4. What did Hume mean by the "is-ought problem," and why is it philosophically significant?
In A Treatise of Human Nature (1739), David Hume observed that moral arguments often slip imperceptibly from descriptive statements ("is") to normative ones ("ought") without justifying the transition. Examples: "Humans evolved to be aggressive [is], therefore aggression is natural and acceptable [ought]." "God created the universe [is], therefore we ought to obey God's commands [ought]." "Women have historically cared for children [is], therefore women ought to care for children [ought]." Hume's point: no amount of factual information about how things are logically entails how things should be. The gap between fact and value cannot be crossed by logic alone. This is sometimes called the naturalistic fallacy (G.E. Moore's term). The significance: it demands that moral claims be justified on moral grounds, not merely empirical or theological ones. Much political and ethical argument commits this fallacy — stating facts about human nature, evolution, or divine will and drawing moral conclusions without any stated bridge principle. To avoid it, you must explicitly state the normative premise that connects the facts to the conclusion. Hume's observation remains one of the most contested and consequential in all of moral philosophy.
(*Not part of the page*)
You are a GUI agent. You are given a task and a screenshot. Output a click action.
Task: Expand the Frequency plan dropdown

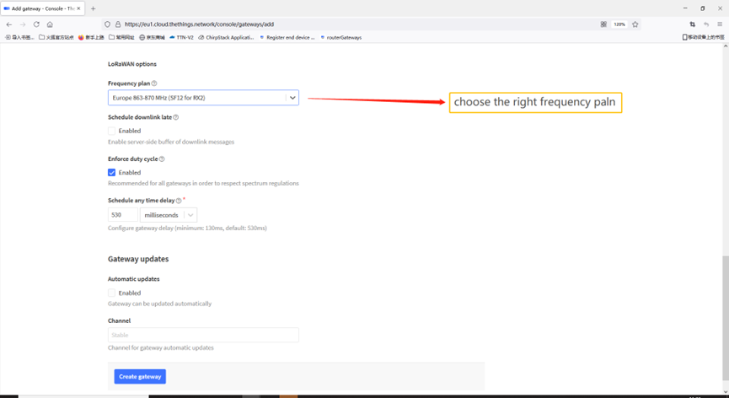(203, 98)
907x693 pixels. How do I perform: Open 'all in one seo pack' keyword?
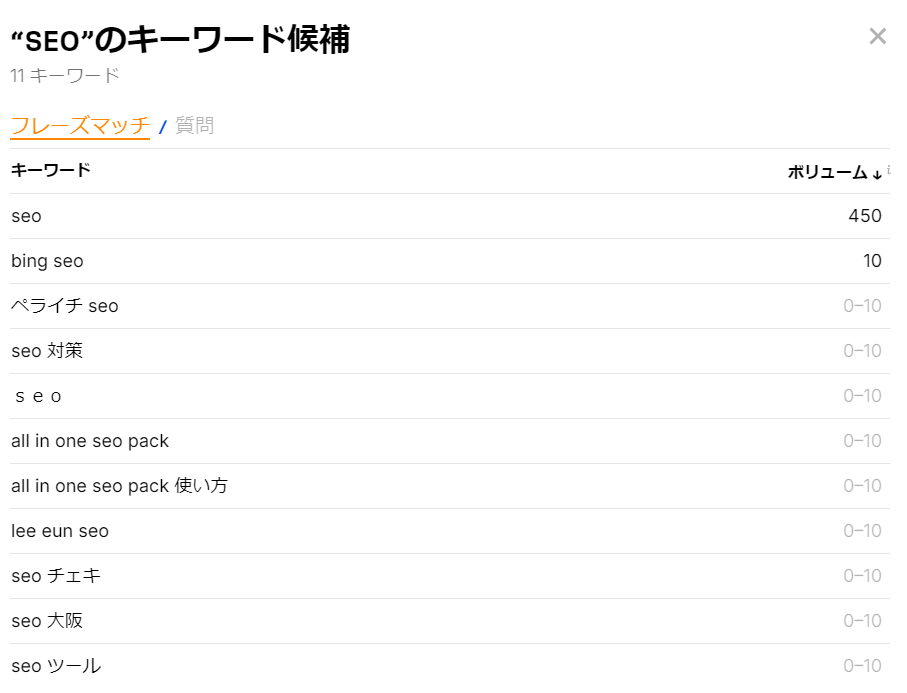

5. What is existentialism saying when it claims "existence precedes essence"?
The phrase is Sartre's (Being and Nothingness, 1943; "Existentialism is a Humanism," 1946). Traditional philosophy (and especially religion) held that humans have a fixed essence — a nature, a purpose, a soul — that defines what we are and what we should do. God created humans with a specific nature in mind, as a craftsman creates a tool with a purpose (essence precedes existence). Sartre inverts this: humans first exist — we find ourselves thrown into the world, conscious, without any pre-given nature or purpose — and only then do we define ourselves through our choices and actions. There is no human nature that determines what you must be; you are condemned to be free. This sounds liberating but Sartre emphasises the weight: you cannot blame your upbringing, your society, your genes, or God for who you are. Radical freedom entails radical responsibility. Bad faith (mauvaise foi) is the self-deception of pretending you are determined — "I had no choice," "That's just how I am." Authenticity means acknowledging your freedom and choosing deliberately. The implications: no objective meaning exists — meaning must be created. Anxiety (Angst) is the dizzying recognition of freedom. The movement influenced therapy (existential therapy), literature (Camus, Kafka), and political theory, and remains the most influential 20th-century response to the death of God as a source of objective meaning.